* [To do]: Rewrite every row below as a numbered list, leaving out any blank lines.

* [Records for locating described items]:
· · · ·

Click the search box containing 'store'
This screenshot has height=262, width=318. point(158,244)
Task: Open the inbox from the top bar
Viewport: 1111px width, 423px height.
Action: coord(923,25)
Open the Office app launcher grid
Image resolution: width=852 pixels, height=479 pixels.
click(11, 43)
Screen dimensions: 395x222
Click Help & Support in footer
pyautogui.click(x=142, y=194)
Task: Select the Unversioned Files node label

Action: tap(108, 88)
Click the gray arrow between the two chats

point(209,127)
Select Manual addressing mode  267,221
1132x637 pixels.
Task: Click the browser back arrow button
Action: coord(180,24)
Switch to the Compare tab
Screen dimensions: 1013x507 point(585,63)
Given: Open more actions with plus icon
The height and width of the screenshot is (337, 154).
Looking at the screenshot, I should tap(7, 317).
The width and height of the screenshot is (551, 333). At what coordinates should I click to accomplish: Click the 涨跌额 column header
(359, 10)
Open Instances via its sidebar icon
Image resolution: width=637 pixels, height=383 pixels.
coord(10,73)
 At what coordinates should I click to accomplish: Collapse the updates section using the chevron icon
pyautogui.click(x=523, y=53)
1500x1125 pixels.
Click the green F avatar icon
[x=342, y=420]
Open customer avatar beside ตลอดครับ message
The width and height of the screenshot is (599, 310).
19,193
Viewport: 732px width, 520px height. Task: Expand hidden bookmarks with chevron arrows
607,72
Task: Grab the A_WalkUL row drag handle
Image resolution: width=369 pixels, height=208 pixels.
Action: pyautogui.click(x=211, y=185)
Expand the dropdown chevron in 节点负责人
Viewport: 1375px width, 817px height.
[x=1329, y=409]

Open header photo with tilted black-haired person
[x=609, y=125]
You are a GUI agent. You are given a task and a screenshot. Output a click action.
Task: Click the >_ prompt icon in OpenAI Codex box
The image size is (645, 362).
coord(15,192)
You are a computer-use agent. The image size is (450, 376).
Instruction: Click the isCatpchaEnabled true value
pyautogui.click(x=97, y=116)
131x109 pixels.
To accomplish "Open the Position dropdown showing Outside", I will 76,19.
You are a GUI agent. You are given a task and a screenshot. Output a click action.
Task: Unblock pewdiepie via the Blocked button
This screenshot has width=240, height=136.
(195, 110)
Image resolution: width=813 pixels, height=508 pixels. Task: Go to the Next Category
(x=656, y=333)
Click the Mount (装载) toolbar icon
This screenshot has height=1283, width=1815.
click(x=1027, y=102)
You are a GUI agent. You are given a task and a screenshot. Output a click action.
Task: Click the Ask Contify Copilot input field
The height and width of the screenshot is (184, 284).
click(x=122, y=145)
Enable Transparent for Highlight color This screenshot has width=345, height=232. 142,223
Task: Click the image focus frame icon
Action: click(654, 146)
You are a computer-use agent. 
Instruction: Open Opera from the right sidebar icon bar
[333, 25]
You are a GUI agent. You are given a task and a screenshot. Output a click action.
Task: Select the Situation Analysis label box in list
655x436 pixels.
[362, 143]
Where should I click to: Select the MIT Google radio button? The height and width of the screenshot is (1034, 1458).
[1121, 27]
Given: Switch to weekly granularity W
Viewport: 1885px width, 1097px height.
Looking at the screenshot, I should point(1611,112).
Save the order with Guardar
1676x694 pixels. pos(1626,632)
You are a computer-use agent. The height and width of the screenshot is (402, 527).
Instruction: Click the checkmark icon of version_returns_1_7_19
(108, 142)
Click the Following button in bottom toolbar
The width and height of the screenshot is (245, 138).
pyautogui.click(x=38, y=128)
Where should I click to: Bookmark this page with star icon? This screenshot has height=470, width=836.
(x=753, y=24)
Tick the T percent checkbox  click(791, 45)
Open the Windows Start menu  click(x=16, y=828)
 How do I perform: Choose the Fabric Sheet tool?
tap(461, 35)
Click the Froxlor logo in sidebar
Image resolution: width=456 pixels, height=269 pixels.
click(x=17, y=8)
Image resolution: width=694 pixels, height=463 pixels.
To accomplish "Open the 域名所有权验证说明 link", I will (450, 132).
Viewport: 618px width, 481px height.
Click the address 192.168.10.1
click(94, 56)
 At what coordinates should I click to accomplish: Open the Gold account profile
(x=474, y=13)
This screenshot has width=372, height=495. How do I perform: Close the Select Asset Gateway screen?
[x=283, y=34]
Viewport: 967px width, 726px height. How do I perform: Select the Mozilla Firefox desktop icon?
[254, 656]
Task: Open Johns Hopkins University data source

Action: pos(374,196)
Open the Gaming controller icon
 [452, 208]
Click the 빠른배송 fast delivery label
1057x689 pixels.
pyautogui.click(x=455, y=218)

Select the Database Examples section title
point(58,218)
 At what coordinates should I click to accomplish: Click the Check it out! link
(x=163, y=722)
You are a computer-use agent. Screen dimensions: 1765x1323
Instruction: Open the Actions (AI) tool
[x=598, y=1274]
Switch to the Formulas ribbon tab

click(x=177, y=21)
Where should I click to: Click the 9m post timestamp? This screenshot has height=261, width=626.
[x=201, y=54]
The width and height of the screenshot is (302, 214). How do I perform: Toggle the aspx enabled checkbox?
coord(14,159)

· · · ·

* [Answer for the task]:
1. Click the search box containing 'store'
2. This screenshot has height=262, width=318. point(158,244)
3. Task: Open the inbox from the top bar
4. Viewport: 1111px width, 423px height.
5. Action: coord(923,25)
6. Open the Office app launcher grid
7. Image resolution: width=852 pixels, height=479 pixels.
8. click(11, 43)
9. Screen dimensions: 395x222
10. Click Help & Support in footer
11. pyautogui.click(x=142, y=194)
12. Task: Select the Unversioned Files node label
13. Action: tap(108, 88)
14. Click the gray arrow between the two chats
15. point(209,127)
16. Select Manual addressing mode  267,221
17. 1132x637 pixels.
18. Task: Click the browser back arrow button
19. Action: coord(180,24)
20. Switch to the Compare tab
21. Screen dimensions: 1013x507 point(585,63)
22. Given: Open more actions with plus icon
23. The height and width of the screenshot is (337, 154).
24. Looking at the screenshot, I should tap(7, 317).
25. The width and height of the screenshot is (551, 333). At what coordinates should I click to accomplish: Click the 涨跌额 column header
26. (359, 10)
27. Open Instances via its sidebar icon
28. Image resolution: width=637 pixels, height=383 pixels.
29. coord(10,73)
30.  At what coordinates should I click to accomplish: Collapse the updates section using the chevron icon
31. pyautogui.click(x=523, y=53)
32. 1500x1125 pixels.
33. Click the green F avatar icon
34. [x=342, y=420]
35. Open customer avatar beside ตลอดครับ message
36. The width and height of the screenshot is (599, 310).
37. 19,193
38. Viewport: 732px width, 520px height. Task: Expand hidden bookmarks with chevron arrows
39. 607,72
40. Task: Grab the A_WalkUL row drag handle
41. Image resolution: width=369 pixels, height=208 pixels.
42. Action: pyautogui.click(x=211, y=185)
43. Expand the dropdown chevron in 节点负责人
44. Viewport: 1375px width, 817px height.
45. [x=1329, y=409]
46. Open header photo with tilted black-haired person
47. [x=609, y=125]
48. You are a GUI agent. You are given a task and a screenshot. Output a click action.
49. Task: Click the >_ prompt icon in OpenAI Codex box
50. The image size is (645, 362).
51. coord(15,192)
52. You are a computer-use agent. The image size is (450, 376).
53. Instruction: Click the isCatpchaEnabled true value
54. pyautogui.click(x=97, y=116)
55. 131x109 pixels.
56. To accomplish "Open the Position dropdown showing Outside", I will 76,19.
57. You are a GUI agent. You are given a task and a screenshot. Output a click action.
58. Task: Unblock pewdiepie via the Blocked button
59. This screenshot has width=240, height=136.
60. (195, 110)
61. Image resolution: width=813 pixels, height=508 pixels. Task: Go to the Next Category
62. (x=656, y=333)
63. Click the Mount (装载) toolbar icon
64. This screenshot has height=1283, width=1815.
65. click(x=1027, y=102)
66. You are a GUI agent. You are given a task and a screenshot. Output a click action.
67. Task: Click the Ask Contify Copilot input field
68. The height and width of the screenshot is (184, 284).
69. click(x=122, y=145)
70. Enable Transparent for Highlight color This screenshot has width=345, height=232. 142,223
71. Task: Click the image focus frame icon
72. Action: click(654, 146)
73. You are a computer-use agent. 
74. Instruction: Open Opera from the right sidebar icon bar
75. [333, 25]
76. You are a GUI agent. You are given a task and a screenshot. Output a click action.
77. Task: Select the Situation Analysis label box in list
78. 655x436 pixels.
79. [362, 143]
80. Where should I click to: Select the MIT Google radio button? The height and width of the screenshot is (1034, 1458).
81. [1121, 27]
82. Given: Switch to weekly granularity W
83. Viewport: 1885px width, 1097px height.
84. Looking at the screenshot, I should point(1611,112).
85. Save the order with Guardar
86. 1676x694 pixels. pos(1626,632)
87. You are a computer-use agent. The height and width of the screenshot is (402, 527).
88. Instruction: Click the checkmark icon of version_returns_1_7_19
89. (108, 142)
90. Click the Following button in bottom toolbar
91. The width and height of the screenshot is (245, 138).
92. pyautogui.click(x=38, y=128)
93. Where should I click to: Bookmark this page with star icon? This screenshot has height=470, width=836.
94. (x=753, y=24)
95. Tick the T percent checkbox  click(791, 45)
96. Open the Windows Start menu  click(x=16, y=828)
97.  How do I perform: Choose the Fabric Sheet tool?
98. tap(461, 35)
99. Click the Froxlor logo in sidebar
100. Image resolution: width=456 pixels, height=269 pixels.
101. click(x=17, y=8)
102. Image resolution: width=694 pixels, height=463 pixels.
103. To accomplish "Open the 域名所有权验证说明 link", I will (450, 132).
104. Viewport: 618px width, 481px height.
105. Click the address 192.168.10.1
106. click(94, 56)
107.  At what coordinates should I click to accomplish: Open the Gold account profile
108. (x=474, y=13)
109. This screenshot has width=372, height=495. How do I perform: Close the Select Asset Gateway screen?
110. [x=283, y=34]
111. Viewport: 967px width, 726px height. How do I perform: Select the Mozilla Firefox desktop icon?
112. [254, 656]
113. Task: Open Johns Hopkins University data source
114. Action: pos(374,196)
115. Open the Gaming controller icon
116.  [452, 208]
117. Click the 빠른배송 fast delivery label
118. 1057x689 pixels.
119. pyautogui.click(x=455, y=218)
120. Select the Database Examples section title
121. point(58,218)
122.  At what coordinates should I click to accomplish: Click the Check it out! link
123. (x=163, y=722)
124. You are a computer-use agent. Screen dimensions: 1765x1323
125. Instruction: Open the Actions (AI) tool
126. [x=598, y=1274]
127. Switch to the Formulas ribbon tab
128. click(x=177, y=21)
129. Where should I click to: Click the 9m post timestamp? This screenshot has height=261, width=626.
130. [x=201, y=54]
131. The width and height of the screenshot is (302, 214). How do I perform: Toggle the aspx enabled checkbox?
132. coord(14,159)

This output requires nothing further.